Taranaki Daily News

Cutting homage to murderous muscle-memory

- JOE BENNETT

My local supermarke­t ran a promotion. And what they had on offer was knives. Bread knives, chef’s knives, vegetable knives, cleavers. The display by the checkout would have brought gasps from a jury.

Knives are as old as our species and a staple find on archaeolog­y programmes. The first ones were flint. When exhumed after 10,000 years they’re as sharp as the day they were knapped. Warriors were buried with their knives, ready to take on the afterlife. A knife dealt to everything. It stabbed your enemies and your food.

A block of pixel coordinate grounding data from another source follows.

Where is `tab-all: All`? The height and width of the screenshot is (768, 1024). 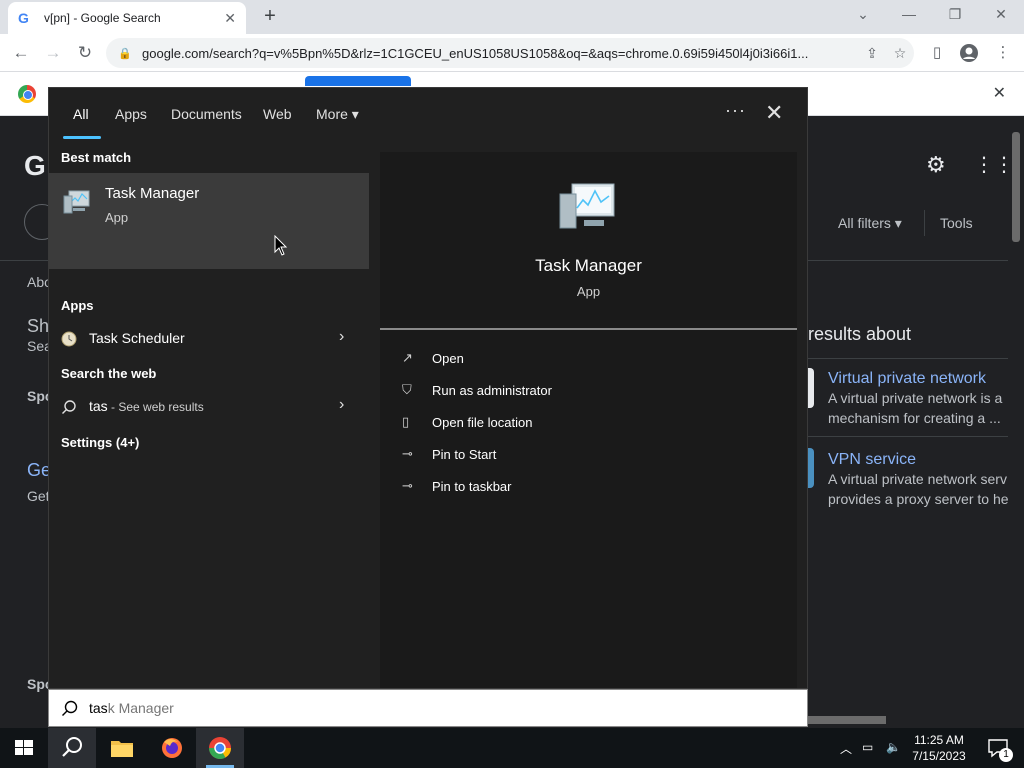
tab-all: All is located at coordinates (81, 114).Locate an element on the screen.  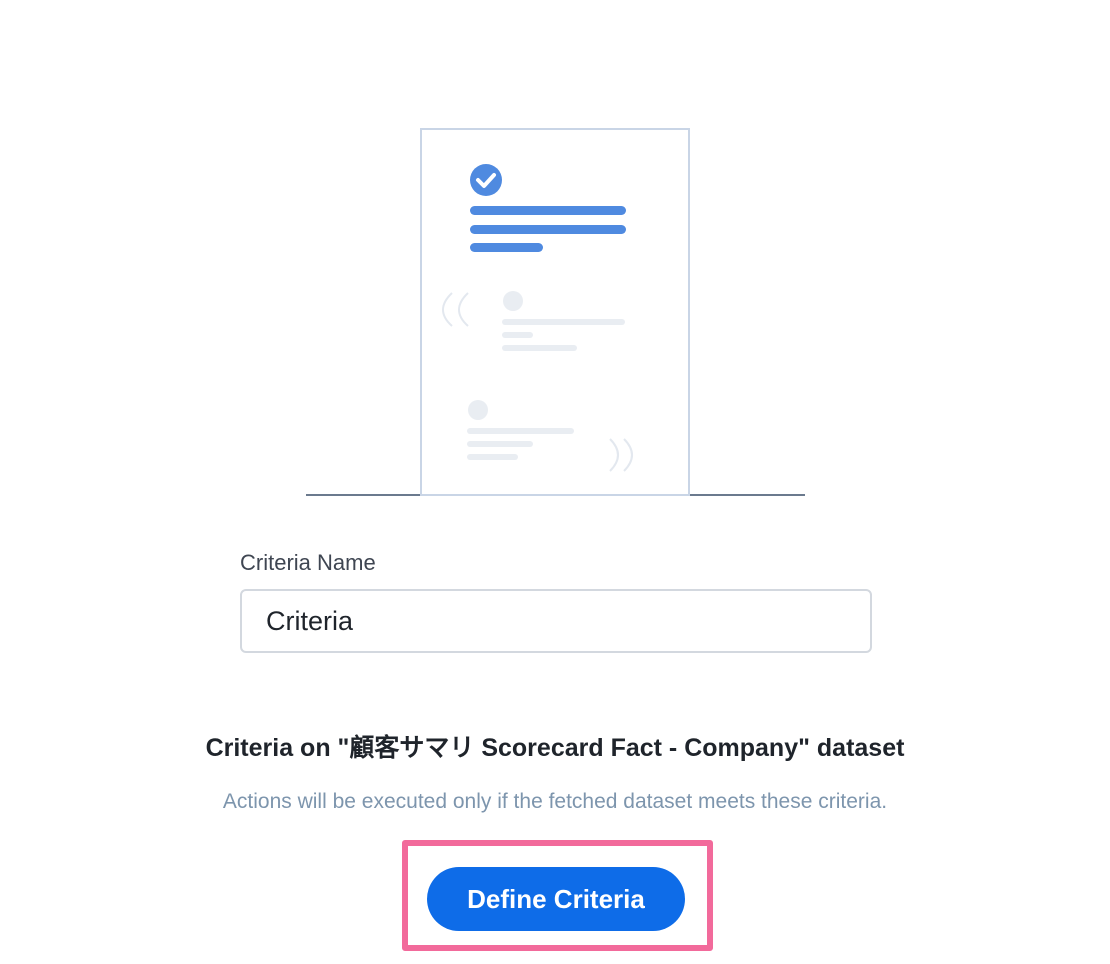
criteria-name-input is located at coordinates (556, 621).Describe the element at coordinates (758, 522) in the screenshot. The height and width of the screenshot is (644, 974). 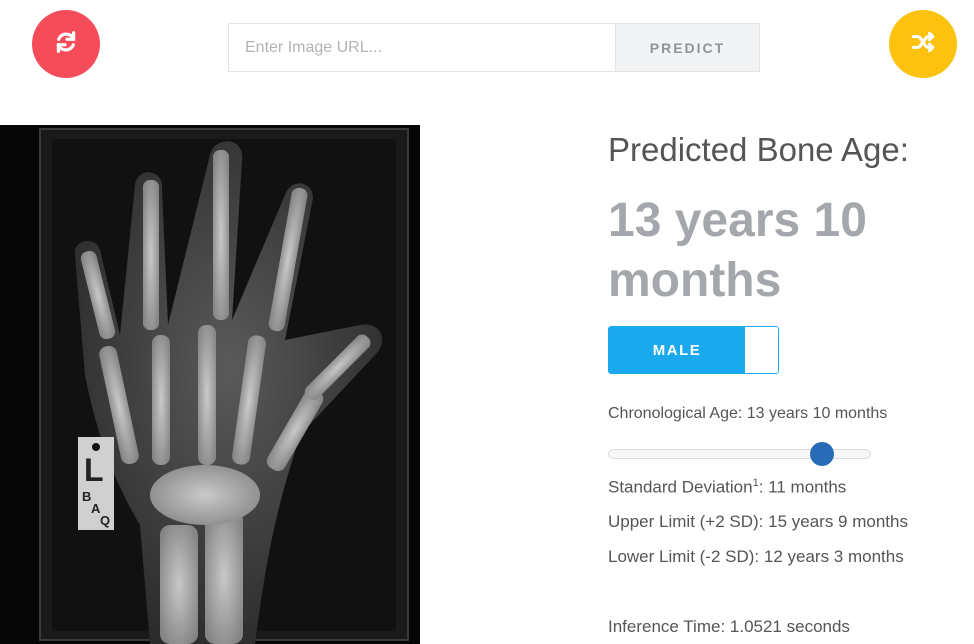
I see `upper-limit-text: Upper Limit (+2 SD): 15 years 9 months` at that location.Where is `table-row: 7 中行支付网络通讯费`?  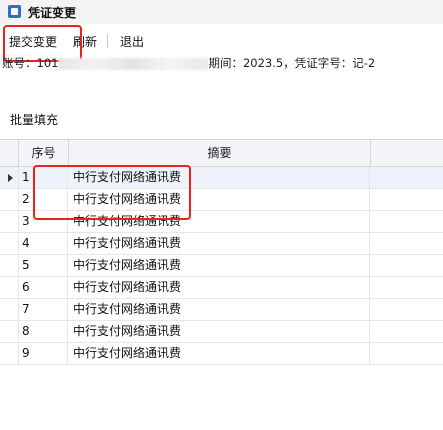
table-row: 7 中行支付网络通讯费 is located at coordinates (222, 310).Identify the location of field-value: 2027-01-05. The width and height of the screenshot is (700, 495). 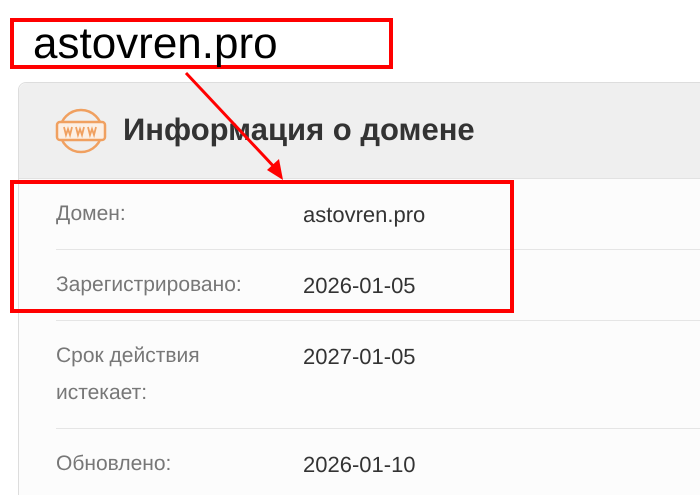
(360, 357).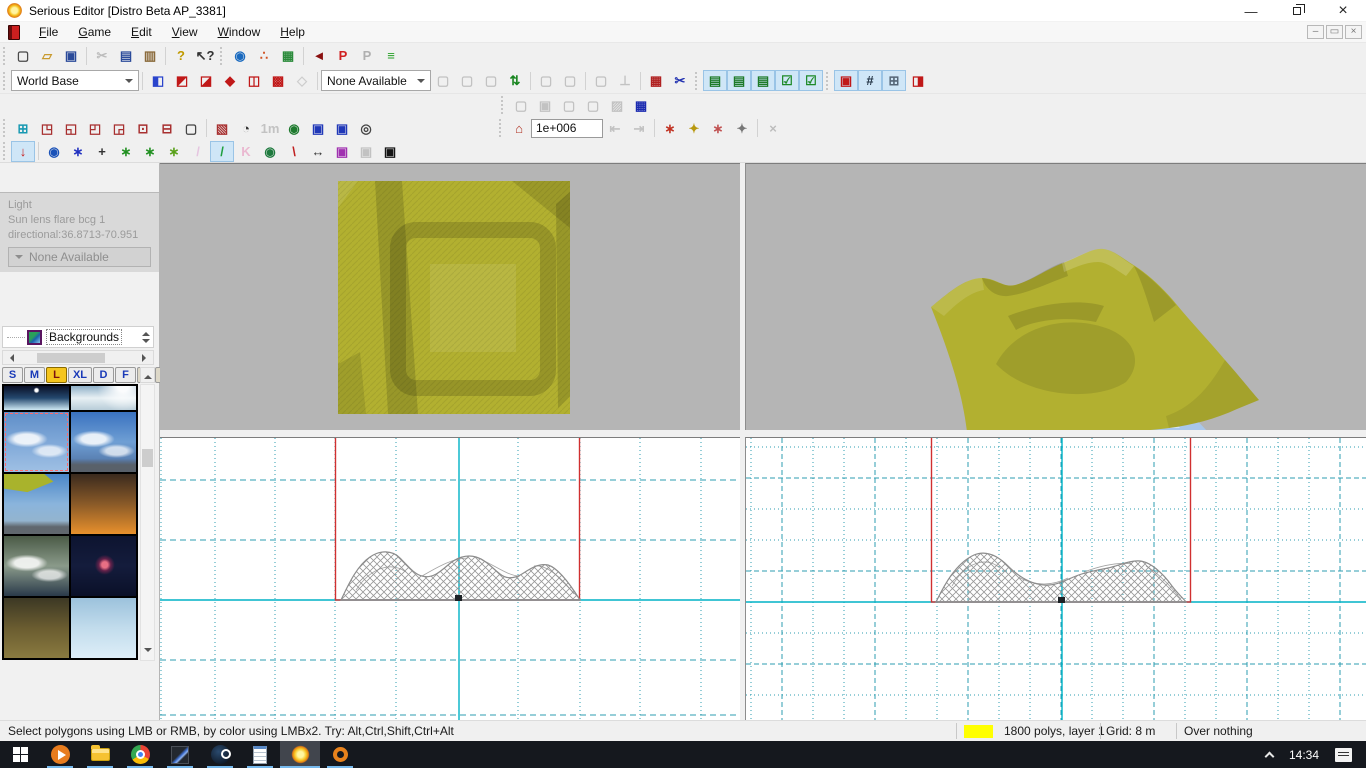 The image size is (1366, 768). Describe the element at coordinates (146, 332) in the screenshot. I see `tree-scroll-up-icon` at that location.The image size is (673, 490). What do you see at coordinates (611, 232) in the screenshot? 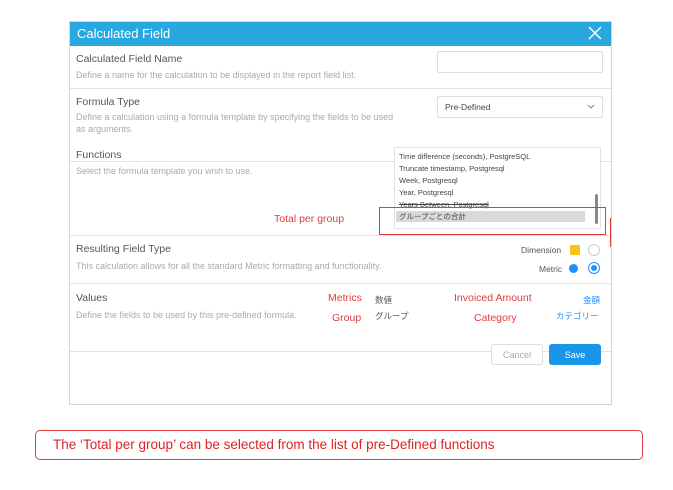
I see `highlight-edge` at bounding box center [611, 232].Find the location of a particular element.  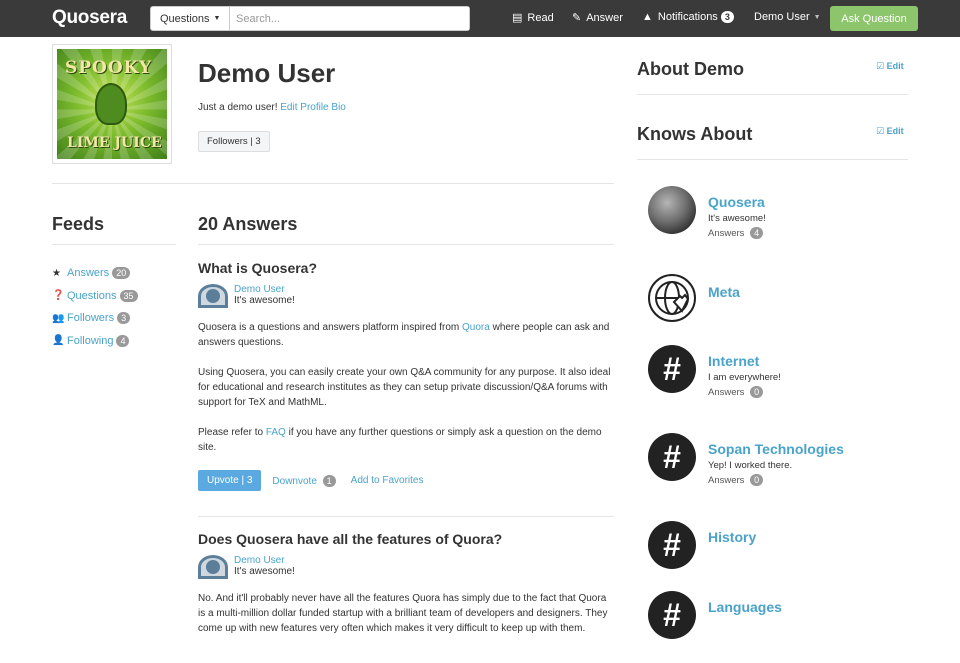

bell-icon: ▲ is located at coordinates (648, 17).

Knife. Listen to it. The word is the thing and the thing is the word. And the word could only be AngloSaxon. It’s as hard and as sharp as the nordic climate. The long i glitters like a blade. When the knife was born, life and the language were brief and violent. No soft Latin polysyllab­les. No time for meditation. Only for a quick think, and a thrust knife. The word itself wants to plunge between the short ribs.

A knife murder is still the most murderous of murders. The proximity, the immediacy, the sheer intent of a stabbing. It is meant. Killing by gun is remote in comparison, is cowardly. Killing by knife can only be personal.

A knife has two parts, kn and ife, handle and blade, the handle grippable, the blade, well, just you try. Even to think of it is to wince. The handle points back to the holder, the blade to a hostile world.

Every desert Arab wears a knife in his belt. It has an ornate hilt and scabbard and a thin curved blade to cut a throat in silence. The Arab is never without it. The knife is to him as the sting is to a bee. With it he’s who he is. Without it he dies.

All boys are desert Arabs. Knives sing to them. The knives we were given as kids were pen knives. Perhaps to the adult mind the name seemed to render them safer. They got that name from cutting nibs on quills, but by the 20th century it had become ironic. The pen was school, the knife the weekend.

We played chicken with our pen knives. You stood opposite your opponent, legs spread wide, and you threw your knife between his feet. If it stuck in the soil blade first he had to bring his feet closer together for the next throw. You kept throwing and bringing his feet in until either he chickened out or your blade failed to stick. If the blade failed to stick it was his turn. It was a war game, a game of courage. Every boy’s a baby Viking.

The knife hasn’t changed. There’s nothing to alter. It was born perfect. And after millennia it remains indispensa­ble. Every kitchen abounds in knives and no meal is made without them. A knife can do anything from stirring to serving, but it exists to cut. And it still occupies an OSHless world, a world of actions with consequenc­es. Lapse with a knife and how unhesitati­ngly it turns on you, and what very short work it makes of a fingertip. It is almost painless. Only a sudden electrical tingle, and the instantane­ous sickening knowledge that your flesh is cut. The wound gapes white. You think perhaps it might not bleed. Then it bleeds. The blood forms droplets, then drops, then drips. The knife lies on the counter, ruthlessly innocent.

A knife murder is still the most murderous of murders. The proximity, the immediacy, the sheer intent of a stabbing.

The moment I saw the knives at the supermarke­t some atavistic switch was tripped. I wrapped my hand around their chunky handles and I just wanted them. There was no sense to it, of course. These days I do very little murdering and in the kitchen I already had more knives than I needed.

Generally I used only two, a sharp little paring knife for delicate work and a $10 cleaver from the asian store in Cashel Street for everything else. But reason not the need, as King Lear said of servants. Lust trumps need every time.

You got a token for spending $30 at the supermarke­t. Three tokens equalled a knife. I had my tokens in three days. ‘‘I’ll take the chef’s knife,’’ I said. But I was told I’d have to wait a week to get it. They’d already run out of stock. I was not the only reawoken Viking.

All that happened last spring when the hills around here just teemed with game in need of stabbing and then butchering with knives. But now the summer’s waning and the supermarke­t’s running another promotion.

This time it’s storage jars. We Vikings can smell autumn on the wind.